Assume we maintain a label on nodes lacking the latest images to be pulled. What would happen in general? Generally I conclude that user-placeholder pods are only scheduled when there is room for both them and the user pods

Event 1: We scale up because user-placeholder pods were evicted, perhaps even all and real user pods went pending.

Event 2: The pod becomes ready for pods, but not yet for user pods.

The pending user-placeholder pods will schedule there!

Event 3: A user pod leaves the already user ready node.

A pending real user pod will take its place if there are any, or a user-placeholder pod if there are no real user pods. Excellent!

Event 4: User pods drop away and we end up with a lot of cluster utilization

Undesired outcomes

Let U define a user pod, and P define a placeholder pod, and + define empty space on a node. Also assume the nodes only fit five spots.

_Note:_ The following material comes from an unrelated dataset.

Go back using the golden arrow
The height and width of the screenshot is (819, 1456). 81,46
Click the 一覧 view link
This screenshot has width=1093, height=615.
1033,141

  • User pods are scheduled on a node that hasn't yet pre-pulled the images
  • We have a PPP++ node and one U++++ node. The cluster autoscaler won't consider scaling down as it is allocated to more than 50%, even though it is with pods that it could relocate, and it won't consider scaling down the node with a user either as it can never remove a user pod.

Could had been an issue, but wasnt...

  • The cluster autoscaler won't try add a node if it won't allow the pod to schedule on it, and it will consider required node affinities! So if we require a user pod to have a label we dynamically set, we mess with the cluster-autoscalers logic, it won't add a node for the scale of the user pod thats pending due to this. So, if we add this mechanism, there need to be user-placeholder pods triggering the autoscaling at all time. It could probably bottleneck the scaleup speed if more users than placeholder pods arrived in a quick succession that require more nodes than the pending user-placeholders could represent.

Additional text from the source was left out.